A Bank and each Borrower have entered into that certain 2005 Amended and Restated Credit Agreement dated as of July 29, 2005, and that certain First Amendment to Credit Agreement dated October 22, 2007 (as amended, and as amended, modified, or supplemented from time to time in the future, the “Credit Agreement”) pursuant to which the Lender has extended certain credit facilities to Borrower under the terms and conditions set forth in the Credit Agreement.

B. Borrower has requested that the Bank extend the term of the loan and make certain other changes, which the Bank is willing to do under the terms and conditions as set forth in this Second Amendment to Credit Agreement (“Second Amendment”).

Agreement:

Now, therefore, in consideration of the mutual covenants and agreements herein contained and other good and valuable consideration, the receipt and adequacy of which are hereby acknowledged, the parties hereto hereby agree as follows:

1. Amendments to Credit Agreement. The Credit Agreement is amended as of the Effective Date as follows:

1.1 The following Sections of Article 1 are amended to read as follows:

1.12 [THIS SECTION INTENTIONALLY OMITTED]

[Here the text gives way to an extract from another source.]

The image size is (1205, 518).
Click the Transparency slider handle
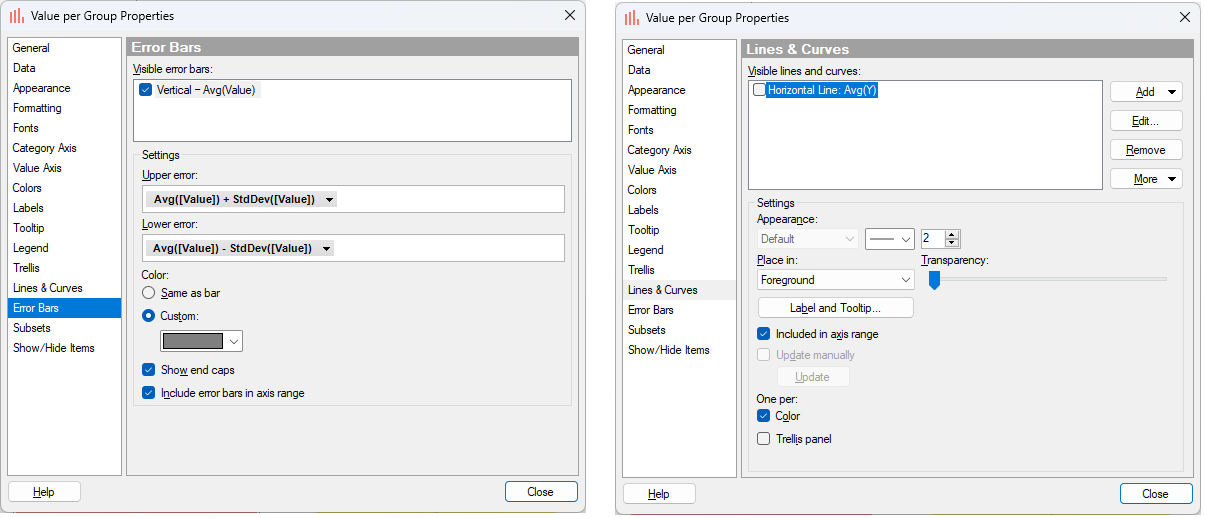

1.13 Base Rate: means at any time the rate of interest most recently announced by Lender as its Prime Rate, from time to time which serves as the basis upon which effective rates of interest are calculated for those loans making reference thereto, adjusted by the Base Rate Margin; provided, however, that at no time will the Base Rate be less than four and one-quarter percent (4.25%) per annum.


1.15 Base Rate Margin: zero basis points.

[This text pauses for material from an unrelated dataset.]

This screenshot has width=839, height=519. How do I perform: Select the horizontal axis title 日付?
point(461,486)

1.59 [THIS SECTION INTENTIONALLY OMITTED]

1.60 [THIS SECTION INTENTIONALLY OMITTED]

1.61 [THIS SECTION INTENTIONALLY OMITTED]

1.62 [THIS SECTION INTENTIONALLY OMITTED]

1.63 [THIS SECTION INTENTIONALLY OMITTED]

1.64 [THIS SECTION INTENTIONALLY OMITTED]

1.65 [THIS SECTION INTENTIONALLY OMITTED]

1.90 Revolving Maturity Date: means October 2, 2011.

1.2 The following Subsections and Sections of Article 4 are amended to read as follows:

4.1.1 Base Rate Option. The outstanding principal balance under the Revolving Note shall bear interest at the Base Rate and shall be deemed a “Base Rate Loan”.

4.1.2 [THIS SUBSECTION INTENTIONALLY OMITTED]

4.2 [THIS SECTION INTENTIONALLY OMITTED]

1.3 Each reference to LIBO Rate, LIBO Rate Period, LIBO Loan, or other provision relating to LIBO shall be deemed to have been deleted.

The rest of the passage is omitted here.